■ WHAT TO WORK ON
Among the entries below, take the line with "Automobile (307, 133)" and the line with "[Hide] (1573, 370)", and output them and every line between them exactly, with nothing else.

■ EXERCISE INPUTS
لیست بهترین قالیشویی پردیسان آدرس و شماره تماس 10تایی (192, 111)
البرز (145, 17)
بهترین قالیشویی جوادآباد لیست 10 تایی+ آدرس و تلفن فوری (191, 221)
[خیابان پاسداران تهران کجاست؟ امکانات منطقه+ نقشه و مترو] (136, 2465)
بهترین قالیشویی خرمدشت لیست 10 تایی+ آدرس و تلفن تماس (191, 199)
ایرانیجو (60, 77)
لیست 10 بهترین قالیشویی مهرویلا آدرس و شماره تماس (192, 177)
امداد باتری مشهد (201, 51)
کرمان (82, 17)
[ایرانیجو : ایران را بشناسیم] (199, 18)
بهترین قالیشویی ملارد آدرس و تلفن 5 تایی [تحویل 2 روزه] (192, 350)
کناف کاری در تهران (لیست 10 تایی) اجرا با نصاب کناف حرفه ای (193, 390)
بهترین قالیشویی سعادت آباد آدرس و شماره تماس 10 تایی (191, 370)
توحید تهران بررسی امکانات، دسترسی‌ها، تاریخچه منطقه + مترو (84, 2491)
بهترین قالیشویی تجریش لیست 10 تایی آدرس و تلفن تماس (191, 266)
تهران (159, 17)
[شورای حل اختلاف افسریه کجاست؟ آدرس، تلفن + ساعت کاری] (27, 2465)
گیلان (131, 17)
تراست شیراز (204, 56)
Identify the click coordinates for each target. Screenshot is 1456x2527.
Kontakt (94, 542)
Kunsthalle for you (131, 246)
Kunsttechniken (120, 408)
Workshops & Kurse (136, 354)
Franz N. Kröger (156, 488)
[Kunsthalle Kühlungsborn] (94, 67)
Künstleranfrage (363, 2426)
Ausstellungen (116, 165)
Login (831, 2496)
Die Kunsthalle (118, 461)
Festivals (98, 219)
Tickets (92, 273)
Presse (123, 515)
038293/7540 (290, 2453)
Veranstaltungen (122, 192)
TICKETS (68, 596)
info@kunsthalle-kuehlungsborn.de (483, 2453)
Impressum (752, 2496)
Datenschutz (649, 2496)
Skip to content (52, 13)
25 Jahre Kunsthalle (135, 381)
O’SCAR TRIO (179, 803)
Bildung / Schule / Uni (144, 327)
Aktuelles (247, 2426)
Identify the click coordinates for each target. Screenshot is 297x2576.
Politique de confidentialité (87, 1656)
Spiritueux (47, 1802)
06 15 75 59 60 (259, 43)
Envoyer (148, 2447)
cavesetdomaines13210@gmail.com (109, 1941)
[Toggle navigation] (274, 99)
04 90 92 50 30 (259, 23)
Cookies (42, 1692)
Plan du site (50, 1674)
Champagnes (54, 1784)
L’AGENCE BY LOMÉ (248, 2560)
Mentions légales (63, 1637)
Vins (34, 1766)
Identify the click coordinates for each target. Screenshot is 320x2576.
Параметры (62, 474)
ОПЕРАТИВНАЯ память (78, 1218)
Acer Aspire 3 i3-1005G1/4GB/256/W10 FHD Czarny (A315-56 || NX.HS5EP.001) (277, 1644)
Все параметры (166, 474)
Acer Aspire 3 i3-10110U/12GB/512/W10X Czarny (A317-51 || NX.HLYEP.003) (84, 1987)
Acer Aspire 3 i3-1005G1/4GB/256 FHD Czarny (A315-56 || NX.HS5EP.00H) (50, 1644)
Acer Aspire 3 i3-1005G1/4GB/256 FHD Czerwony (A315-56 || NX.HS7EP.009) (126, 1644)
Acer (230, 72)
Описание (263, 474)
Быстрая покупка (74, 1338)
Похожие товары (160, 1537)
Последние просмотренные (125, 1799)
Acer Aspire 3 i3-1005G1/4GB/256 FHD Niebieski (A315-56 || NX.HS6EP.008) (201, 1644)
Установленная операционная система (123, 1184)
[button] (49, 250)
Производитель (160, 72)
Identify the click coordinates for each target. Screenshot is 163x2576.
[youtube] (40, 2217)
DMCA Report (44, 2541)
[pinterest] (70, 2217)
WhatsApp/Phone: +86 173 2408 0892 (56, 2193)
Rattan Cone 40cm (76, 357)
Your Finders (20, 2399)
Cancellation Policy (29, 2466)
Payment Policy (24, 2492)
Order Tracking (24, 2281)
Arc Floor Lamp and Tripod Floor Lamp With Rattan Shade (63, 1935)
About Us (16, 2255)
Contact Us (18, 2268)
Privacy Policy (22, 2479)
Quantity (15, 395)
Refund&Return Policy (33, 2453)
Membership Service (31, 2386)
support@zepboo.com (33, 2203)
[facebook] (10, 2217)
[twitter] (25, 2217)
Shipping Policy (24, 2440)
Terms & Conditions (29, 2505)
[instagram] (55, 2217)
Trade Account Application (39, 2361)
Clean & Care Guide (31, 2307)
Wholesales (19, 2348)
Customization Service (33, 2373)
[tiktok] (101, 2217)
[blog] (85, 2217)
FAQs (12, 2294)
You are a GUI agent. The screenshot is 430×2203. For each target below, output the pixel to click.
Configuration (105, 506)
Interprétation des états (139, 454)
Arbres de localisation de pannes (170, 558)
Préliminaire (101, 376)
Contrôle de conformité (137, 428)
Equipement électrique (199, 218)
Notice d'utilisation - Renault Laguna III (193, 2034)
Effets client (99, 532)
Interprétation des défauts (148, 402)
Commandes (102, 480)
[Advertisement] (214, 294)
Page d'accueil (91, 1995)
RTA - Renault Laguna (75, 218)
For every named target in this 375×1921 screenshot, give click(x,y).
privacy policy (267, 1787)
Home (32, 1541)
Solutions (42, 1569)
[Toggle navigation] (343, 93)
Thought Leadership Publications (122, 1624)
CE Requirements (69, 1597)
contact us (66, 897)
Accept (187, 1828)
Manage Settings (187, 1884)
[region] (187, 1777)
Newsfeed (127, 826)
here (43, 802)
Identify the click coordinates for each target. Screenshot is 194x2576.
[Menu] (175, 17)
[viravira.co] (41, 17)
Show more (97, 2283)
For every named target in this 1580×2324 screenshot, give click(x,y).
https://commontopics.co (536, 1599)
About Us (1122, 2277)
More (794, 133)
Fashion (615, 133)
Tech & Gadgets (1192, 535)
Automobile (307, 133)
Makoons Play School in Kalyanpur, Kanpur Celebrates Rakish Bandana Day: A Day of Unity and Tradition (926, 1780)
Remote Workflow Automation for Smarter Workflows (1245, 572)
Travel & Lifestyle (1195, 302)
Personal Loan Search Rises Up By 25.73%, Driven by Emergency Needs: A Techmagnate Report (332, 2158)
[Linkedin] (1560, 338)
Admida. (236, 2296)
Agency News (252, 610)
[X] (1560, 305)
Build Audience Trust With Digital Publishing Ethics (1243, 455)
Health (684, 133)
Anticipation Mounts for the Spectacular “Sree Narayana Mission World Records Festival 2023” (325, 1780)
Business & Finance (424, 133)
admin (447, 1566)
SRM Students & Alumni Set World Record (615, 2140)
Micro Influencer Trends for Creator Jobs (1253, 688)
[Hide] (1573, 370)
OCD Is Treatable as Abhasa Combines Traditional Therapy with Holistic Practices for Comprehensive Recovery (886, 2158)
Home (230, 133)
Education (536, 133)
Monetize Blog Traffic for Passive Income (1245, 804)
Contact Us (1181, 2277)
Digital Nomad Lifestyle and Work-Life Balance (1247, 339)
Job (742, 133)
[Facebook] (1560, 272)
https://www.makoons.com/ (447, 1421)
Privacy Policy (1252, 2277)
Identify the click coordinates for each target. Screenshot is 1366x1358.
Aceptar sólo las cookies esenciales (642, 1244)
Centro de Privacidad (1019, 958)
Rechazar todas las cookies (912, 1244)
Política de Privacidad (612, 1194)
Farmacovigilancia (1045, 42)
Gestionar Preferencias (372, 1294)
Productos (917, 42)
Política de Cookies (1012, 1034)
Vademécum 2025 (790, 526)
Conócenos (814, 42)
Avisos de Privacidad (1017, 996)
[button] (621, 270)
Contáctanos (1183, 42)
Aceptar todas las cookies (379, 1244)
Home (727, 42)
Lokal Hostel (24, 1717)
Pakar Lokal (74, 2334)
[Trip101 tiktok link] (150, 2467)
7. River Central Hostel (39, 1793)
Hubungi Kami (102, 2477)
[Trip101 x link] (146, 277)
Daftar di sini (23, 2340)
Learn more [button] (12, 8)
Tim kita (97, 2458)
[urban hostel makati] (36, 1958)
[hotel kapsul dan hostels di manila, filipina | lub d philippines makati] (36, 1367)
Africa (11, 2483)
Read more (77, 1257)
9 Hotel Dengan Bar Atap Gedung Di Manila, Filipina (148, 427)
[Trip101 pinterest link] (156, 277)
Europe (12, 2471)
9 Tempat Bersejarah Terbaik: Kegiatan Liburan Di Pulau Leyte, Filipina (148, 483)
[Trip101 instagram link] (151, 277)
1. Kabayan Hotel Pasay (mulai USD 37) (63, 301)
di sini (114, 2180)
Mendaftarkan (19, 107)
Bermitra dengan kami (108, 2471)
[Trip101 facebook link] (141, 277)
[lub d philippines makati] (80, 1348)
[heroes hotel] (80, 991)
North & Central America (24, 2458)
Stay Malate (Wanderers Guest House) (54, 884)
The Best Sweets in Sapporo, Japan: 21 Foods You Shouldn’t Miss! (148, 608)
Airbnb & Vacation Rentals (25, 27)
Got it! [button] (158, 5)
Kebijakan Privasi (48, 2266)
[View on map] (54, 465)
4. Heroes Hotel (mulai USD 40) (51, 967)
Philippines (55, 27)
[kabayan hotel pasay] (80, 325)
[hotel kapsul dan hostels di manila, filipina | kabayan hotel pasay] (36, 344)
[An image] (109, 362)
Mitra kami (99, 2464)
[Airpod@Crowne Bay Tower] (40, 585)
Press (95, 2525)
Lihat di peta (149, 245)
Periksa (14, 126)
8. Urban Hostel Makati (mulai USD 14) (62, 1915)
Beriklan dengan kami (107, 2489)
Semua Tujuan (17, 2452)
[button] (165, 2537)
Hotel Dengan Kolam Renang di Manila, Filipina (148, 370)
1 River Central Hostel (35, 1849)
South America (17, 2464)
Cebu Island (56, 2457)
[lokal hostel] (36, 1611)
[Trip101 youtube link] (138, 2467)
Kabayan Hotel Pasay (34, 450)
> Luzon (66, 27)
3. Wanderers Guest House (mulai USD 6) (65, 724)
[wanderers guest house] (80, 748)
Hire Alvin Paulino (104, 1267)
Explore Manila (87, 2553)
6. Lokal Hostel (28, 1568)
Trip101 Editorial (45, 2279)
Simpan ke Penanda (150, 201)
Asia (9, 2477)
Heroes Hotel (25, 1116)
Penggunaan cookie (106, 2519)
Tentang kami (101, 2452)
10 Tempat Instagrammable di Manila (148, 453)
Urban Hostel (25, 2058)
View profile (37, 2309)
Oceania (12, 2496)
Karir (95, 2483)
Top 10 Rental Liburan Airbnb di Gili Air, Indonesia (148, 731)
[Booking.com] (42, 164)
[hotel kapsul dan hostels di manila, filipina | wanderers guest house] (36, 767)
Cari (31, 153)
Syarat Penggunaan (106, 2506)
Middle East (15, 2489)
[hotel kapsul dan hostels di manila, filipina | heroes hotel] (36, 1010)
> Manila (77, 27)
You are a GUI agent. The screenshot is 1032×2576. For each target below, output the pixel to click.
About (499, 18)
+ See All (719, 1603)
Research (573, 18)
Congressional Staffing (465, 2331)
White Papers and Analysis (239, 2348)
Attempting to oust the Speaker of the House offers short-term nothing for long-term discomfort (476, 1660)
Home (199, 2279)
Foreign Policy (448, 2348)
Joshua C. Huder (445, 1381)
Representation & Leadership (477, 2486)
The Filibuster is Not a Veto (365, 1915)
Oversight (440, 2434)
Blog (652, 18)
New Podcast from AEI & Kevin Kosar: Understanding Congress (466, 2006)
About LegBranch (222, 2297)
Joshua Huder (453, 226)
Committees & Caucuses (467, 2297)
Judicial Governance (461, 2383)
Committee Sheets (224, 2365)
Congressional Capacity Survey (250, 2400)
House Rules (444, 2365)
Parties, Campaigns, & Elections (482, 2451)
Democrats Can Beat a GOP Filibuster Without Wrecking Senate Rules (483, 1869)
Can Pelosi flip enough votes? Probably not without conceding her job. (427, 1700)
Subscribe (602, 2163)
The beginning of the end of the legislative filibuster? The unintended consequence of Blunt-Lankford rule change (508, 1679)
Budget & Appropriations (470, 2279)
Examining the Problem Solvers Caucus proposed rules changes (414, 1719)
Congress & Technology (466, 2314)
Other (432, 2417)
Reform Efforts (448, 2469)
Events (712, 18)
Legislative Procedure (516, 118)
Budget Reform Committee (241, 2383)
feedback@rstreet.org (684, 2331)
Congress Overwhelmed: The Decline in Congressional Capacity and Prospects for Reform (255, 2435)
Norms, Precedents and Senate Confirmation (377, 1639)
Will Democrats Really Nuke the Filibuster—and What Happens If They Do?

■ SOLVED EXERCISE
Automobile (307, 133)
Makoons Play School in Kalyanpur, Kanpur Celebrates Rakish Bandana Day: A Day of Unity and Tradition (926, 1780)
Remote Workflow Automation for Smarter Workflows (1245, 572)
Travel & Lifestyle (1195, 302)
Personal Loan Search Rises Up By 25.73%, Driven by Emergency Needs: A Techmagnate Report (332, 2158)
[Linkedin] (1560, 338)
Admida. (236, 2296)
Agency News (252, 610)
[X] (1560, 305)
Build Audience Trust With Digital Publishing Ethics (1243, 455)
Health (684, 133)
Anticipation Mounts for the Spectacular “Sree Narayana Mission World Records Festival 2023” (325, 1780)
Business & Finance (424, 133)
admin (447, 1566)
SRM Students & Alumni Set World Record (615, 2140)
Micro Influencer Trends for Creator Jobs (1253, 688)
[Hide] (1573, 370)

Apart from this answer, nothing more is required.